# [Fragmento citado]
....
Preparando un trabajo para la escuela con mi hija pequeña, hemos leído un relato muy interesante titulado El bellaco durmiente de Dimas Mas. A eso de las nueve de la noche teníamos una media hora para dedicarla a la lectura, al comentario y toma de notas. El libro se abre con la archifamosa cita de Bartleby el escribiente, “Preferiría no hacerlo”, esa frase misteriosa que tantas veces hemos soñado decir a alguien para negarnos a realizar algo indeseable.
El libro tiene la estructura de un relato dentro de otro relato. La abuela teje un relato oral, sinuoso y maravilloso, a lo largo de dos noches con sus nietos Elia y Luis. Les cuenta algo que tal vez sucedió a su padre, Lucas, hace mucho tiempo, algo que también el abuelo contó en un libro, un libro del que enigmáticamente también forman parte ellos que están escuchando la narración. Hay dos tiempos, pues: el del relato, esas dos noches, la del sábado y la del domingo en que la abuela les cuenta la historia que le sucedió a su padre, y el tiempo evocado que fue aquella aproximadamente una semana de acontecimientos inolvidables pero de los que no ha querido volver a hablar Lucas que en aquel momento iba a cumplir ocho años.
¿Qué le pasó a Lucas? Pues que una mañana se levantó y no quiso abrir los ojos. Sin explicación ninguna, el protagonista mantiene, con una contumacia sorprendente y sin dar ninguna explicación, la decisión de no abrir los ojos lo que no le impide "ver" de alguna otra manera, como con los ojos de dentro o el mismo corazón. Va al colegio, pero llaman para decir a sus padres que lo vayan a recoger. De nada valen sus palabras con el niño, ni las amables ni las bruscas. El padre -el abuelo de Elia y Luis- incluso en un momento pierde los papeles y le da una bofetada, lo que ante la reacción de Lucas, provoca una honda desesperación en el abuelo y su llanto dolorido por la noche. No hay nada que hacer, Lucas no quiere abrir los ojos y ni la visita al pediatra, al psicólogo e incluso a un curandero sirven de nada para cambiar su terca decisión que aparentemente no tiene ninguna explicación lógica.
La narradora es la abuela y los receptores son los nietos. En ningún momento aparece otra voz narrativa y la novela es puro diálogo dinámico y gozoso . El lector se deja llevar por la magia del relato intentando saber qué va a pasar, lo que mantiene muy bien la intriga y la tensión de la historia. Todo parece seguir igual hasta que un día sucede algo terrible y angustioso que posteriormente se resolverá felizmente. No voy a desvelar qué es pero sí que una de las claves de la novela, lo que la hace sugerente y sumamente interesante, es la rebelión del muchacho en torno a sus ocho años que en la novela aparece caracterizada como el inicio de la edad de la razón. “Quién puede llegar a conocer las motivaciones de un niño de ocho años, ¡o de una persona de cincuenta!? Cuando se entra, como él lo está haciendo, en la edad de la razón, hay siempre un momento en que todo se vuelve turbio, como el agua a punto de romper a hervir, para que todo, después, se vuelva transparente.” Es un relato iniciático, de los de un umbral a partir del cual nada vuelve a ser igual que antes, pero en este caso no toma, como es habitual, como eje la adolescencia, sino la llamada edad de la razón de la que no suele hablarse en las nuevas teorías psicológicas acerca de la evolución de los niños. La edad de la razón es un tiempo en que el niño empieza a tomar sus decisiones y a sentirse responsable de ellas y ha de franquear dicho umbral mediante quizás un rito de transición.
....
# [Conjunto de datos]
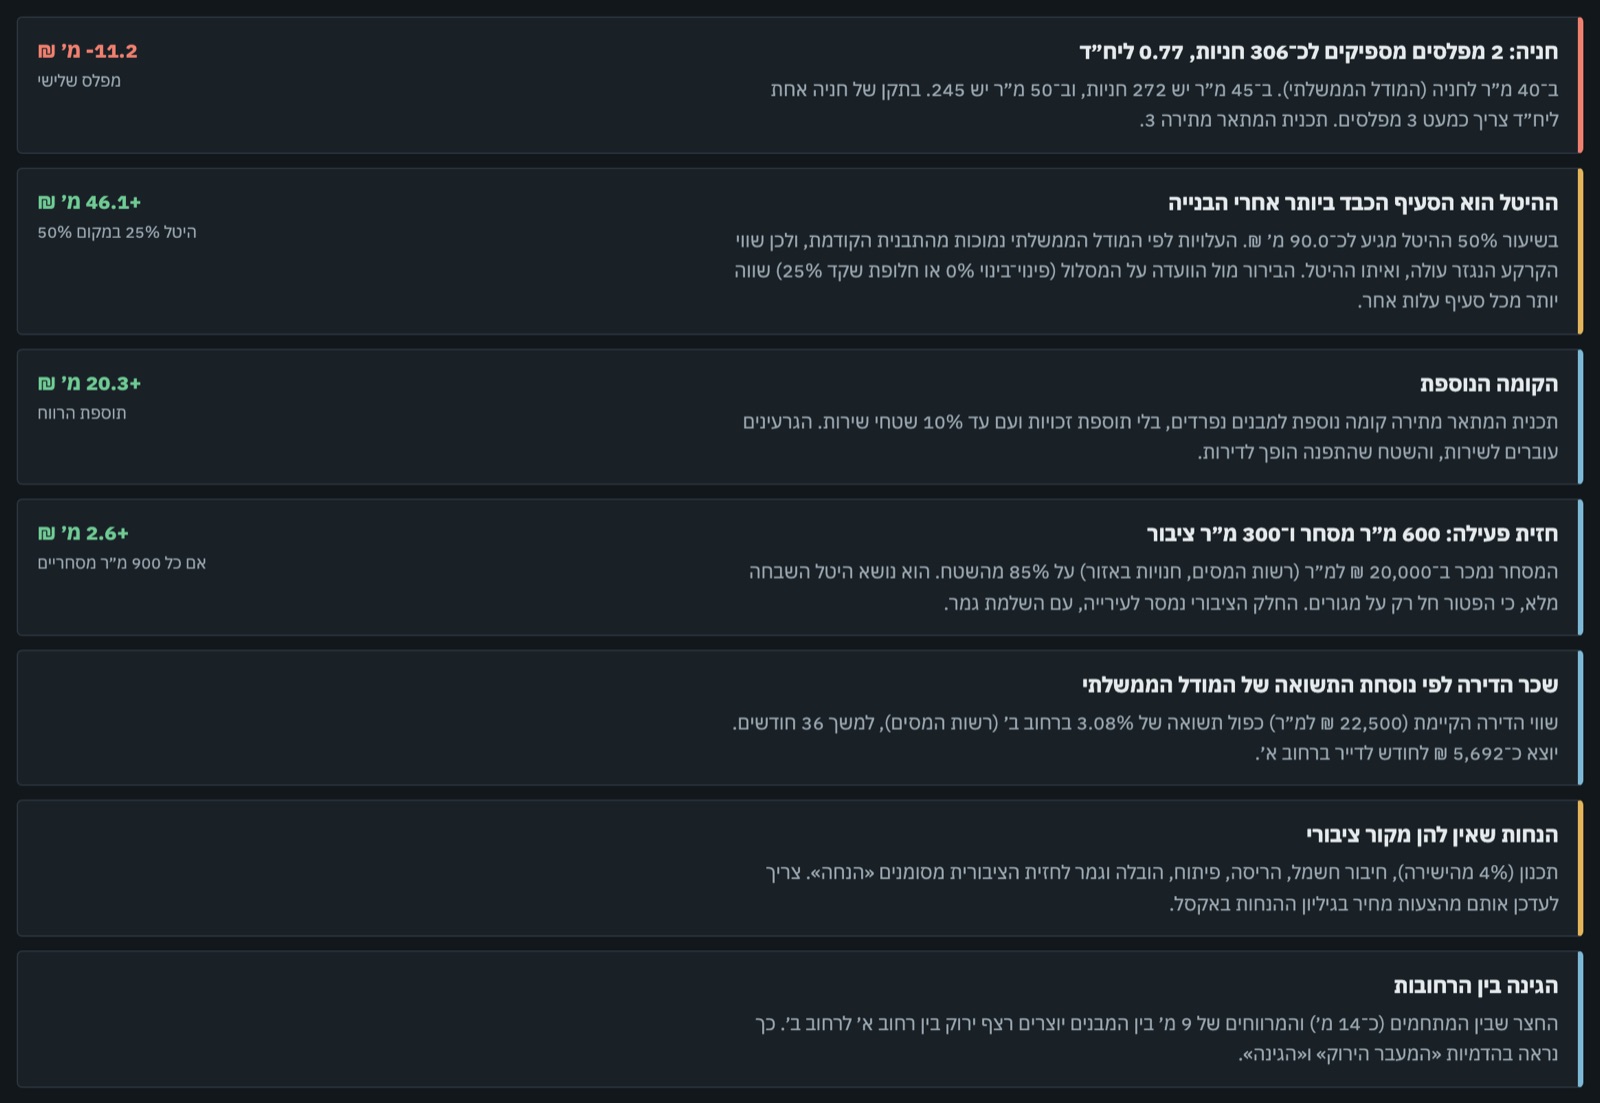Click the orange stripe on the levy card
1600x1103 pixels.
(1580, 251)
....
Indica si cada afirmación concuerda con la reseña de El bellaco durmiente. Responde sí o no y cita las palabras de la reseña que lo deciden: (a) la abuela cuenta la historia a sus nietos durante dos noches; (b) Lucas iba a cumplir doce años cuando decidió no abrir los ojos; (c) en un momento el padre de Lucas le da una bofetada. Las líneas no guardan relación con la reseña de El bellaco durmiente.

(a) Sí: «a lo largo de dos noches con sus nietos Elia y Luis».
(b) No: «Lucas que en aquel momento iba a cumplir ocho años».
(c) Sí: «incluso en un momento pierde los papeles y le da una bofetada».